In Brazil, Cuban medical collaborators were paid $ 1,000 out of $ 4,200 dollars the Brazilian government paid for their services each month, but they received about half, because the rest was to a frozen account in Cuba; In Saudi Arabia, the head of the Cuban medical brigade threatened to “revoke” the mission to those who did not “reconcile”, that is, to remit 80 percent of what the Kingdom deposited  in their accounts to Comercializadora de Servicios Médicos Cubanos S. A. (Cuban Medical Services Marketer, Inc); In Qatar, according to the British newspaper The Guardian, the Cuban government pockets 90 percent of its professionals’ salaries.

This pattern of salary plundering  copycats  in South Africa, Algeria, Venezuela and any place where  a Cuban medical brigade is sent, supposedly for humanitarian and unselfish  purposes. The doctors represent the largest foreign exchange inflow for the Castro government, about seven billion per year. Yet these resources are not used ─as Cuba’s  Public Health officials use to say─ to sustain the country’s health system, which has only deteriorated in recent years with an abysmal lack of medicines, unhygienic, poorly equipped hospitals, and  scarce specialists and family doctors, who are working abroad.

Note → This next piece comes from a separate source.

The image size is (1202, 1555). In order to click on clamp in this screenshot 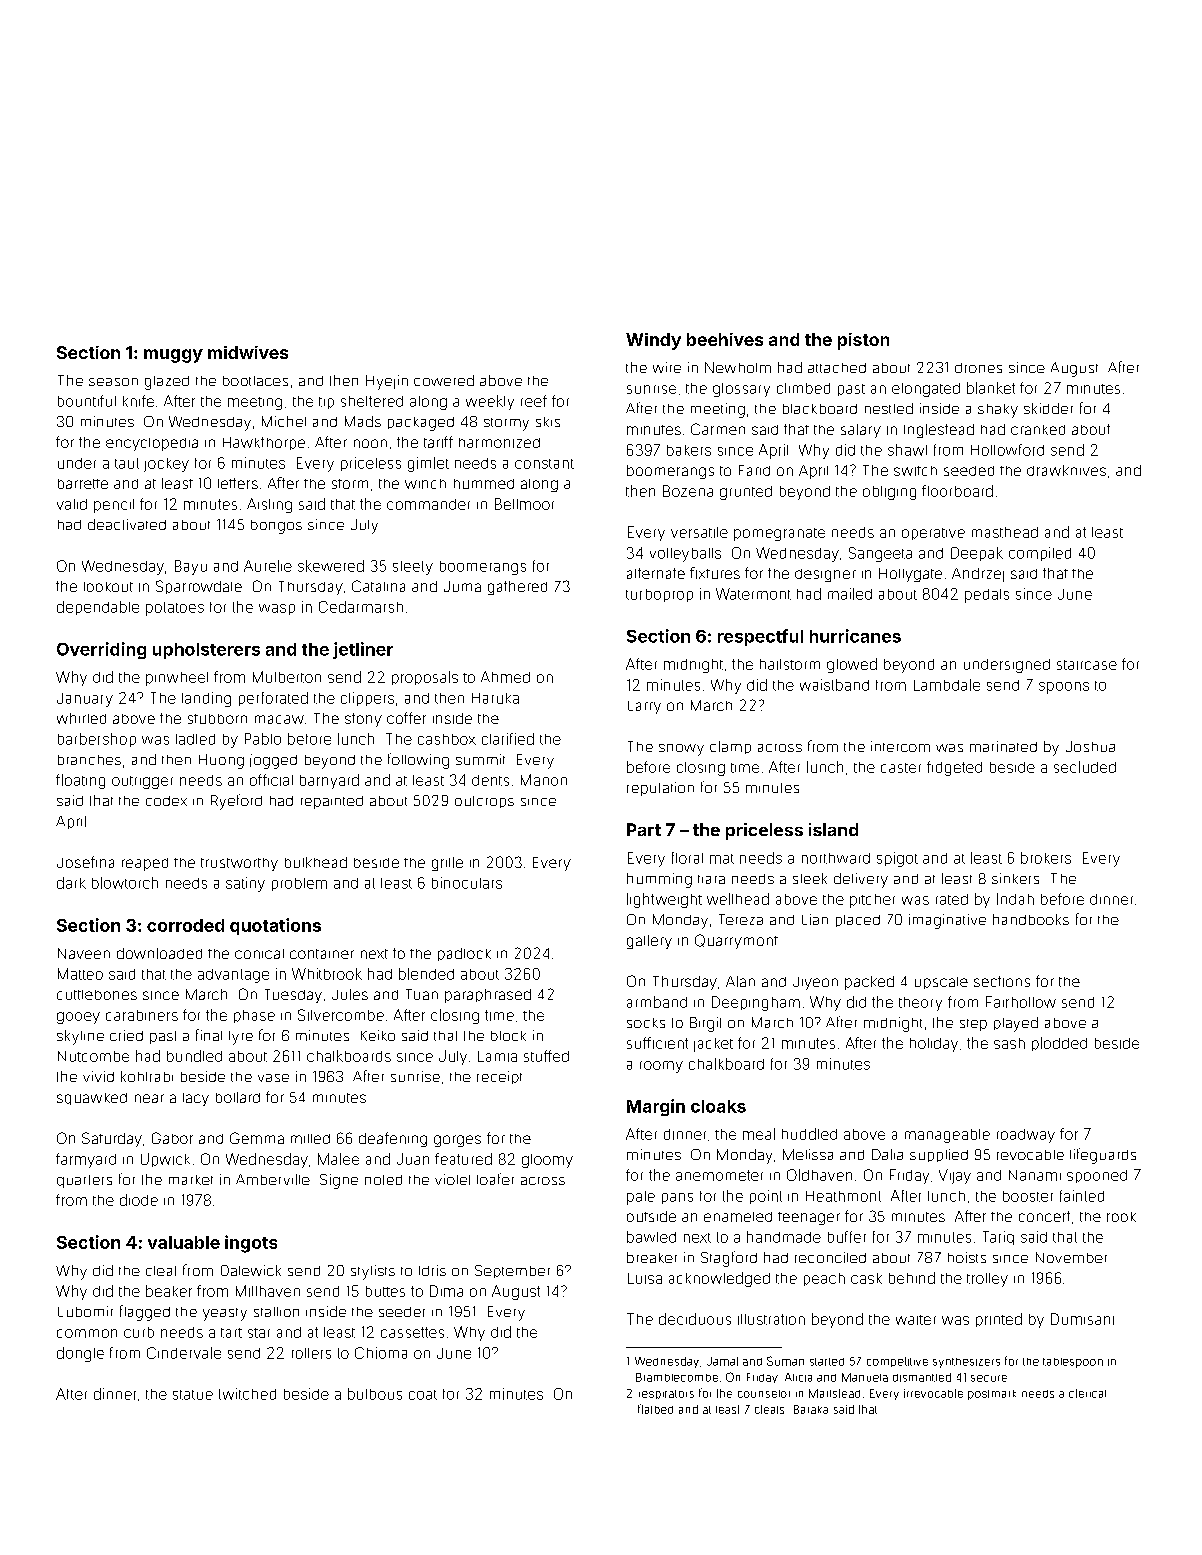, I will do `click(730, 747)`.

But the looting of their wages is not the only abuse perpetrated against the Cuban health professionals  working abroad: also, the retention of their passports; being restricted on their displacements; being sent to work in inhospitable,  unsafe areas; being watched over and harassed  by the brigade chiefs and mission coordinators; being compelled to perform non-professional activities; a prohibition to bring their relatives to live with them  in the country of destination; and an eight-year ban to set foot on Cuba for those who defect.

The governments of Brazil, Bolivia, Ecuador and El Salvador canceled the Cuban medical missions upon noticing these violations, which are consistent with the indicators of forced labor of the International Labor Organization. Compulsory  evidence on the issue prompted two United Nations rapporteurs, in charge of human trafficking and modern slavery, to request clarification from the Government of Cuba

But the maquiladora never stops, so Havana saw the COVID-19 pandemic  as a golden opportunity: according to official data, more than 3,000 additional Cuban health workers have been exported to 28 nations, taking advantage of the global threat.

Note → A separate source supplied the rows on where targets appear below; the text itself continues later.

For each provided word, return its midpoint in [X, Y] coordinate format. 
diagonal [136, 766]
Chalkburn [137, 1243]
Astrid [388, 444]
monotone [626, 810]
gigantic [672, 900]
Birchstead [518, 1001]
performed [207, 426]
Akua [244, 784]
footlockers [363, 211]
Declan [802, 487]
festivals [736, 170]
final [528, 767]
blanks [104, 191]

All things considered, the Foundation for Human Rights in Cuba, which has thoroughly investigated the issue, supports the “Cut Profits to the Cuban Regime Act”, a bill introduced last week by US Senators Rick Scott, Marco Rubio and Ted Cruz.

The plan will require the Department of State to publish the list of countries that contract with the Cuban regime for their medical missions program, and to consider that a factor on their ranking in the State Department’s annual Trafficking in Persons report.

It’s not a toothless project: the report ranks countries from best to worst in three tiers, according to their efforts and compliance with anti-trafficking standards. Under the Traffic Victims Protection Act (TVPA) passed in 2000, countries ranked in Tier III can be denied non-humanitarian US aid, grants, trade benefits and loans, including those given by the  International Monetary Fund.

However, the host country ranking will not be negatively affected if it goes on to  protect  the Cuban medical workers by paying the doctors directly and ensuring no one confiscates their passports or wages; making all agreements and contracts public and transparent; ensuring safe working and living conditions and allowing them to bring their family members; and ensuring that the country providing the program (Cuba)  is not receiving any additional compensation from the host country.

In a comment on the bill, Senator Ted Cruz said: “While these medical missions appear to be gestures made in good will, they are actually used by Raúl Castro and Miguel Díaz-Canel to fill the chests that finance the oppression of the Cuban people. This bill will shed light on who is contracting with the Cuban regime for its medical mission program, and will send a strong warning that the United States will not turn a blind eye to the trafficking of Cuban doctors.”

An important step towards justice for the abused, enslaved Cuban doctors sent to work abroad.